Listeners to our Listen To Read audiobook “ The Voyage of the Liberdade,” by Captain Joshua Slocum, may remember a little tale of Bahia, Brazil that I recorded and added to the album, called the “Voyage of the Destroyer”.
In 1894, The Brazilian Government needed a battleship to “Scare some rebels into submission.” The United State Government offered an old, worn out, leaking battle ship, laughingly called “The Destroyer.”
The Destroyer” was designed by John Erickson, who had previously designed the famous Civil War battleship “Monitor.” In fact, “The Destroyer” looked like a version of the “Monitor.” The most notable thing about the ship was its 43 foot long brass canon that carried an early torpedo, which, when fired, and if working, could destroy anything afloat. The ship could not travel a great distance under its own power and had to be towed by an ocean going tugboat named the Intuit.
At that time, Joshua Slocum was going through hard times of unemployment, as he was an expert Captain of Tall Sailing Ships in a time when steam power had taken over shipping. In order to prove his ability with steam ships, Slocum accepted the mission to bring “The Destroyer” from Sandy Hook, New Jersey to the bay at Pernambuco, Brazil.
It was a difficult journey, filled with peril, described wonderfully by Slocum, who called the trip, “the hardest voyage I have ever made.”
“The Destroyer” did in fact scare the rebels, visually. Unfortunately, her underwater canon never worked. When she had frightened enough rebels into surrendering, the Brazilian crew brought her back to Bahia Bay, mishandled her, and made a great hole in her bottom, grounding her on a rock.
Sadly for Slocum, the Brazilian government tried to renege on part of the wages due him. A Brazilian Official sarcastically told Slocum he should take the wreck, “The Destroyer,” instead of his fee.

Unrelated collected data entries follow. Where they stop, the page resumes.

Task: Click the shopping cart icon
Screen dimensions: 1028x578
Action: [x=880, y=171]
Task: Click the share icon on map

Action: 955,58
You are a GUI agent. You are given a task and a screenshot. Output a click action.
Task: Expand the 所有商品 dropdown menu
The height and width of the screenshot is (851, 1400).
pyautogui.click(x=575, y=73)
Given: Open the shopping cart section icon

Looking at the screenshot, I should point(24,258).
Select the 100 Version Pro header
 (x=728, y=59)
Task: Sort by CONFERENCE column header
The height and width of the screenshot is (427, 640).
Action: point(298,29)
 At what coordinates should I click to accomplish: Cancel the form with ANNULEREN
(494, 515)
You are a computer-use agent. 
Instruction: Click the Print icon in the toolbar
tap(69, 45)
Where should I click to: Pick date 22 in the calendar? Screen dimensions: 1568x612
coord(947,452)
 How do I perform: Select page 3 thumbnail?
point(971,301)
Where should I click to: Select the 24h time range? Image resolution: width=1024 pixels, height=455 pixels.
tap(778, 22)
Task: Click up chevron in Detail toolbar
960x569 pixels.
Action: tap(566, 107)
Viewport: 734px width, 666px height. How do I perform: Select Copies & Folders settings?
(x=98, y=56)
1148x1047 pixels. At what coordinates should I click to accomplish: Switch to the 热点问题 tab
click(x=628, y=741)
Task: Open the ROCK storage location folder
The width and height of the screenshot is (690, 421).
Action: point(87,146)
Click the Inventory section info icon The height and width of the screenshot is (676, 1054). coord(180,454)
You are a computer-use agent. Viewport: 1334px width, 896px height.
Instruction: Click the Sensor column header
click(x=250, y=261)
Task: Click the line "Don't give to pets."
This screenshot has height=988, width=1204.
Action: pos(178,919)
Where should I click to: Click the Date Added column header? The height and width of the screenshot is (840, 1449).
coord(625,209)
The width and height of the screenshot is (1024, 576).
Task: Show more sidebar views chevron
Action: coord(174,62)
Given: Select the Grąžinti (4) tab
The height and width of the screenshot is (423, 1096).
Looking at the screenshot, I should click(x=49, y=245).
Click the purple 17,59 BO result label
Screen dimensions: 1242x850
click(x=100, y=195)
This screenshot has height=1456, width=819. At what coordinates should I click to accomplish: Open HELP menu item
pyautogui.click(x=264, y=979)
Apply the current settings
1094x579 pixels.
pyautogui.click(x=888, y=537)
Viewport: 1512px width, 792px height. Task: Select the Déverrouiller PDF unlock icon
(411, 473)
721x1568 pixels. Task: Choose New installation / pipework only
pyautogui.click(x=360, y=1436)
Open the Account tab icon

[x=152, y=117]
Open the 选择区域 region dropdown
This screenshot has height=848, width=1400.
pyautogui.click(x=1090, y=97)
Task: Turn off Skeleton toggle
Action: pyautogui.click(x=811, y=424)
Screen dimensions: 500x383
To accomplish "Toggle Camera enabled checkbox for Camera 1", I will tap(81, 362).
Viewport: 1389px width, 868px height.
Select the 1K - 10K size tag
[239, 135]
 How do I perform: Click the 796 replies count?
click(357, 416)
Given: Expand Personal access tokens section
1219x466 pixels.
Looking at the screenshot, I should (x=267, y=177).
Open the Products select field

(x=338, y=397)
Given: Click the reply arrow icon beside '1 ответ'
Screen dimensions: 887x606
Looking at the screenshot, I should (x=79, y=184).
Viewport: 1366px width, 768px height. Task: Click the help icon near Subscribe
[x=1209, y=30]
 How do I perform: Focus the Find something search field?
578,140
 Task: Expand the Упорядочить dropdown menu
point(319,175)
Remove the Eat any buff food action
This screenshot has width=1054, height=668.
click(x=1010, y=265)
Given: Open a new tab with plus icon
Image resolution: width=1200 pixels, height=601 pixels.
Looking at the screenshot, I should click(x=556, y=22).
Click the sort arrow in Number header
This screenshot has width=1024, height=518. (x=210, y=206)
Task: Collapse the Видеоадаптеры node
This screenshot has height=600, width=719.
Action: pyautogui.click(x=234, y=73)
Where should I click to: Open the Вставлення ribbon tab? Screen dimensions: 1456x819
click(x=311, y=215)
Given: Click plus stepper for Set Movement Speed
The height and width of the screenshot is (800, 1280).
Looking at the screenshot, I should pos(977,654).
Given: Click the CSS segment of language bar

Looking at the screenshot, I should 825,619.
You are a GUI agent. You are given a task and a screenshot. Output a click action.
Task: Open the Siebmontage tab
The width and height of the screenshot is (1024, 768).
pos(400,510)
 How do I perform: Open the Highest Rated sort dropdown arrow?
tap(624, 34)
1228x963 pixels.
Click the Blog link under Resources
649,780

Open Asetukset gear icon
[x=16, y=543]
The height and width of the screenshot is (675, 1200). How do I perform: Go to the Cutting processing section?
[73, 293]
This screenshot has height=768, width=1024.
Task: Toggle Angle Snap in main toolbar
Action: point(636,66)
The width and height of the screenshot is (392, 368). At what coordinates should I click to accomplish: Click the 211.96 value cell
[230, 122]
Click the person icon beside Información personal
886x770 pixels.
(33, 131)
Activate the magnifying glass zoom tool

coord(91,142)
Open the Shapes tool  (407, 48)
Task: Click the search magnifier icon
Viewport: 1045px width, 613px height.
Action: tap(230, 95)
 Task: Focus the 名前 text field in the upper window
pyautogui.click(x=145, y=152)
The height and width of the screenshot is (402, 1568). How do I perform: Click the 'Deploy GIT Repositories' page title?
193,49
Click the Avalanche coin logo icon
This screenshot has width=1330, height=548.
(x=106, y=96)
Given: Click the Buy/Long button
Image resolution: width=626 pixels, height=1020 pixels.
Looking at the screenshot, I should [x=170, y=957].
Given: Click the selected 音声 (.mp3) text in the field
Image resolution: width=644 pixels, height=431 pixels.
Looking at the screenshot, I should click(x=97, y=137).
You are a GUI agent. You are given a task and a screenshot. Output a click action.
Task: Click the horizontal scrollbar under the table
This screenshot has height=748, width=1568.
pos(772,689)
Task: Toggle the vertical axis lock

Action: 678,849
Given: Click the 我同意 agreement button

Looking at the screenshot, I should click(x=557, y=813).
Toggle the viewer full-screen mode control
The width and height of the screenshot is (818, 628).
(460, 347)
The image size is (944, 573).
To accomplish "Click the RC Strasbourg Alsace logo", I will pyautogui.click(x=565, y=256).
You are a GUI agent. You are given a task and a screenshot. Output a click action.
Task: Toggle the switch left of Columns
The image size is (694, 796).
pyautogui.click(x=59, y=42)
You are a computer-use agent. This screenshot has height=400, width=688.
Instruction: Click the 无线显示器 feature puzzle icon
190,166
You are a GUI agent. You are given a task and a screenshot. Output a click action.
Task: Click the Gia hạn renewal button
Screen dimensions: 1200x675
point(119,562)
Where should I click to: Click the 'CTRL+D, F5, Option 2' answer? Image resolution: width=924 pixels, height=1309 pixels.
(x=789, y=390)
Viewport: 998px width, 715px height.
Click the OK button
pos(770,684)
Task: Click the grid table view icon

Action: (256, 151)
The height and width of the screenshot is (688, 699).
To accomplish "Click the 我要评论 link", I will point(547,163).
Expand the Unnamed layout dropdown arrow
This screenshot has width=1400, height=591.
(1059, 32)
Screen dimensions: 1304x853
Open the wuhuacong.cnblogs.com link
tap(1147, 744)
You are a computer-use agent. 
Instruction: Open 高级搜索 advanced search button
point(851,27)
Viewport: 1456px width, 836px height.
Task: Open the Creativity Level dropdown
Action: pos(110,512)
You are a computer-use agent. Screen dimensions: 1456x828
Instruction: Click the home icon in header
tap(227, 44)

You can hear a free preview of three Slocum true stories at: http://listen2read.com/the-voyage-of-the-liberdade/
As for the Navel Orange trees, which reached Riverside California from Bahia, Brazil, one of the original trees sent to Mrs. Tibbets is still standing and bearing fruit. You can visit it at the intersection of Magnolia and Arlington Avenues, in a little park, surrounded by a fence, in memory of the Brazilian cuttings and the woman, who created an American industry.